In case you don't remember me, in the late 90's I was the mascot for Clocks.com, one of the highest-flying companies of the first internet boom. Things didn't exactly work out so well—but we did get to burn through 400 million bucks trying. Anyway, my purpose in writing this is to save the Facebooks and the Twitters and the LinkedIns and the Groupons from ending up like we did. So if you're a social media entrepreneur or a startup investor poised to cash in on the Web 2.0 explosion, please remember the following as you go after your dream:
1. Name it Last, Not First: So many horrific companies (my alma mater Clocks.com included) were founded on the premise that you get the domain first, then figure out the model. It appears that you guys get this and are doing it the other way around. There's no such thing as a "Zynga" in real life so I'm assuming you're building businesses and just grabbing whatever name is left even if its a gibberish word—this is a good thing.
2. No Sock Puppets: Back in the day, me and that Pets.com sock dog were constantly bumping into each other at photo shoots and interviews.
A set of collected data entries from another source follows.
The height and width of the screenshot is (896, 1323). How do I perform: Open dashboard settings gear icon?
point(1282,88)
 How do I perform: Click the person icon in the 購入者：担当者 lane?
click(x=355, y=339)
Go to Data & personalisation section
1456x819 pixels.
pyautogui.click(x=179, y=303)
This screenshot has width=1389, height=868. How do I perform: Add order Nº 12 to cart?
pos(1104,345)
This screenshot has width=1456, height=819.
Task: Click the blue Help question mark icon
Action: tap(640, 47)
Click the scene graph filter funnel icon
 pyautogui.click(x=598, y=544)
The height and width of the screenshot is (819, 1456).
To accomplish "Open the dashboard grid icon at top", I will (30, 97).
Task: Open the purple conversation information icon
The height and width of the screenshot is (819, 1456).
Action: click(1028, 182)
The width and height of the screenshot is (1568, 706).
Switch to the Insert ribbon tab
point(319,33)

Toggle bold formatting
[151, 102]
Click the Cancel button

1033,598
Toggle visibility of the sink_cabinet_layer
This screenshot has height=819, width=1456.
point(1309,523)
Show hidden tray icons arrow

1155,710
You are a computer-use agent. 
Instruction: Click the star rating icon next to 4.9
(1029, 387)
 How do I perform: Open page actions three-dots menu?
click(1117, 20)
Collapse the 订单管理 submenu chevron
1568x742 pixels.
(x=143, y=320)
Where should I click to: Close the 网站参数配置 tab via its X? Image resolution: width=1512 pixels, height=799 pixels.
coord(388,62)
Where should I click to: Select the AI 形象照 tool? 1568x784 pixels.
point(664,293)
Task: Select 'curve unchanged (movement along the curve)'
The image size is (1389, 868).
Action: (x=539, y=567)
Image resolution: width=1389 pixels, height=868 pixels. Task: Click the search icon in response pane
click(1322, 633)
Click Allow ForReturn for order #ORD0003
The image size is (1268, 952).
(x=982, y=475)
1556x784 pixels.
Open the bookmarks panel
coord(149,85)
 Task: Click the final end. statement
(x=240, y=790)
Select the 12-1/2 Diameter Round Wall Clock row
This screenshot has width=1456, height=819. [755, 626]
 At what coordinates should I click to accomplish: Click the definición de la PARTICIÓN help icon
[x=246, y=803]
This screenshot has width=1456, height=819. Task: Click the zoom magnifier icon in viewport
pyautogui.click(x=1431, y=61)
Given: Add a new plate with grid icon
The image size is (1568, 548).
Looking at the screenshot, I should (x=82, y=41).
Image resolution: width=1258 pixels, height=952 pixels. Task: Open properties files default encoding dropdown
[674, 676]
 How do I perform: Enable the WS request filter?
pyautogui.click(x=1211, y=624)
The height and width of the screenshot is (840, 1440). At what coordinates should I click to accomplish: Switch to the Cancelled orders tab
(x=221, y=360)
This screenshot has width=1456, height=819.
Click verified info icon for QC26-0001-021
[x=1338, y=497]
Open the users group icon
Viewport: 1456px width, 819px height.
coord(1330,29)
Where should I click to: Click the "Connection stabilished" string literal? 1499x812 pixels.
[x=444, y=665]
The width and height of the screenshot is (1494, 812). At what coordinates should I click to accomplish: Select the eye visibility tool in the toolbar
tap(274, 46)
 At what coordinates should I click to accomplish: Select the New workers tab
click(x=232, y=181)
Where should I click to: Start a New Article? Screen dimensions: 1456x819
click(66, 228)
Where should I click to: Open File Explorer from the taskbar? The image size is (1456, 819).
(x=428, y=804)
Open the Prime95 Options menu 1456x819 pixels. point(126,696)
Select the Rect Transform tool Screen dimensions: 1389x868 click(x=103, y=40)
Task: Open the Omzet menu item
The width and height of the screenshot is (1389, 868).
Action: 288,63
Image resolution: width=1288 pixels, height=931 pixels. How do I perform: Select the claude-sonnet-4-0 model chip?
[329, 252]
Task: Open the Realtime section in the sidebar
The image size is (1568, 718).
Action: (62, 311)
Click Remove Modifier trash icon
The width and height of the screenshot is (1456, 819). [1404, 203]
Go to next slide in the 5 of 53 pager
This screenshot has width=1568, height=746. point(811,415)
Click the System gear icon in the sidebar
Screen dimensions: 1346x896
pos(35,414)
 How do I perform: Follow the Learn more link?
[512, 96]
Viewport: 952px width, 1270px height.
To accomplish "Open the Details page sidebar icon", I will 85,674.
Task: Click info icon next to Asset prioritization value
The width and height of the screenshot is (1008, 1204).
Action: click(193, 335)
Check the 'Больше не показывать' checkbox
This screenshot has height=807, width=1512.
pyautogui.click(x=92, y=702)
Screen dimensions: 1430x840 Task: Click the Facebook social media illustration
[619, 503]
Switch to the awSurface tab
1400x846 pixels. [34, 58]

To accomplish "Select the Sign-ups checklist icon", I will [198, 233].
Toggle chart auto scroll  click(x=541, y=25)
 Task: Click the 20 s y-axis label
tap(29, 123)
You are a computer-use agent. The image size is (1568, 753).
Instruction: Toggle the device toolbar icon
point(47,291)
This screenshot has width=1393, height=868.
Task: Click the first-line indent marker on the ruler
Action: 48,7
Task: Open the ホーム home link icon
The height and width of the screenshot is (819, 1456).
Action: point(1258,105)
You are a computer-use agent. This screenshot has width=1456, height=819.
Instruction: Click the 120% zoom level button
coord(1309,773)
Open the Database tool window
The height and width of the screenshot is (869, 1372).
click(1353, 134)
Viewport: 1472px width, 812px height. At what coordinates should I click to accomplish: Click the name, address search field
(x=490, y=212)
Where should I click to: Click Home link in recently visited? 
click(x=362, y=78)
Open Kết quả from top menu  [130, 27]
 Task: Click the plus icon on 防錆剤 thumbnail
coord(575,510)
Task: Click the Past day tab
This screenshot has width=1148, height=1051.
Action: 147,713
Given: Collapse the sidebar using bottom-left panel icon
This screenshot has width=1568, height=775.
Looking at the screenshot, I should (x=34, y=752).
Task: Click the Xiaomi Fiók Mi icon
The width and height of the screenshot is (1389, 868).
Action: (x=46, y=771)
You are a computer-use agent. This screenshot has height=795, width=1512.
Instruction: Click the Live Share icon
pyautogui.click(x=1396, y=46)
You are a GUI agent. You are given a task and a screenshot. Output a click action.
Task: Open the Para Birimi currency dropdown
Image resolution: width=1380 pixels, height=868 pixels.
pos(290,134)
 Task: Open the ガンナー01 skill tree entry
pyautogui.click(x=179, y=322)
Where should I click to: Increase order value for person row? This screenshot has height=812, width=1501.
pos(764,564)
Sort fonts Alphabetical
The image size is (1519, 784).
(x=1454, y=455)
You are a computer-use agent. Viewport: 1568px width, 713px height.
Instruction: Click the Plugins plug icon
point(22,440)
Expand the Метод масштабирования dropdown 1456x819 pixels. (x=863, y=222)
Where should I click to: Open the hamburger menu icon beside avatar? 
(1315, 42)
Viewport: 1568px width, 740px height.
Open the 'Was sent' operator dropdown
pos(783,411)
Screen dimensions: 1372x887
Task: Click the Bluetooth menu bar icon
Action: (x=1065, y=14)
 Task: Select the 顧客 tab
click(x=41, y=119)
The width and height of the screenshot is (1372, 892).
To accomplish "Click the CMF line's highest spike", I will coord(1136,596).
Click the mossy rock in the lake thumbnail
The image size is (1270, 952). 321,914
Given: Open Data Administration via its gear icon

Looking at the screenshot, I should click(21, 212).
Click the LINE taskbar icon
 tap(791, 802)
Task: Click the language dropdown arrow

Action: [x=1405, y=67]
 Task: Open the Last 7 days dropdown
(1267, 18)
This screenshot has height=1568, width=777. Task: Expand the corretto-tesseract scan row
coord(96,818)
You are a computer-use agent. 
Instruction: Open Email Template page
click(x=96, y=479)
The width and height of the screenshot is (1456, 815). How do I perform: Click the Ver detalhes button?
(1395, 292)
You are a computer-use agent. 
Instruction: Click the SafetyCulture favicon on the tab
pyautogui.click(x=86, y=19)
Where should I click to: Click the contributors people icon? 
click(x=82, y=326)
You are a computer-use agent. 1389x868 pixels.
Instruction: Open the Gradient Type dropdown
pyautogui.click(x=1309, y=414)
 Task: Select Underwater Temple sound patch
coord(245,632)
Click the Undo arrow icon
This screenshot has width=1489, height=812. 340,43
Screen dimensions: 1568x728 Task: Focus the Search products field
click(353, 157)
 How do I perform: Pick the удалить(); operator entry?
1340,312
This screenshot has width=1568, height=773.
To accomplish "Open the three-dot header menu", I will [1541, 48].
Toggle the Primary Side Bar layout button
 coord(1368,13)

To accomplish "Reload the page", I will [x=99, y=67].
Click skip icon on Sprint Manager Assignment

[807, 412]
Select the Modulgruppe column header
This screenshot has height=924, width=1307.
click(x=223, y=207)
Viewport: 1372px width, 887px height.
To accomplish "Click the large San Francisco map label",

I think we even dated the same chick at one point. He used to look down on what we were doing at Clocks.com as though being a "category killer" in pet food was some kind of aristocratic endeavor. Look at you now, sock dog! No more Regis and Kelly for you!
3. Gorilla Marketing is Fail: Guys, if you have to resort to staging impromptu singalongs in train stations or dressing up employees to run around South Street Seaport wearing fuzzy costumes in the August sun, that means you don't have a product that anyone really wants or needs. Imagine Apple staging a JobsMob with 500 college kids converging on a shopping mall wearing black turtlenecks—would never happen as people actually want the products. The more outrageous your marketing, the dumber your offering.
4. Don't Buy Nothing Stupid: Mark Cuban is the exception, not the rule. His nimble investments, including buying a basketball franchise, should be admirted but not copied. The rule here is Paul Allen, who inconceivably felt compelled to buy and then support a quasi-bankrupt cable company with billions of his own money. Take your billion dollars and give it to someone without your ambitions to manage for you, do your best to lose your own ATM pin number.
5. Avoid Old Media Temptation: Please do not assume that because you've started a big web company that your very presence assures victory at an Old Media turnaround. The AOL gang nearly committed media-cide in attempting to jazz up Time Warner, and don't even get me started with how many billionaires have met their personal Waterloo in the print newspaper world. Starting a successful business and fixing a formerly successful one that's fallen on hard times require two different skill sets. And no amount of entrepreneurial talent can persevere against an industry in permanent secular decline.
6. You are Not Mark Zuckerberg: Mark Zuckerberg isn't even Mark Zuckerberg. As nerdy as Bill Gates was, even he felt more comfortable on camera than this kid! I don't care what your mezzanine valuation says your net worth is, do not come on CNBC in a wetsuit like those kids for TheGlobe.com in 1999. Know what TheGlobe kids are up to these days? One now "writes" for the Huffington Post where they pay him in page views and Jamba Juice gift certificates, the other has a high profile gig at Yahoo where his title is Chief Opportunity Squanderer. Throw on a tie every once in awhile, this isn't a movie and no one wants to see their company's chairman on a pogo stick.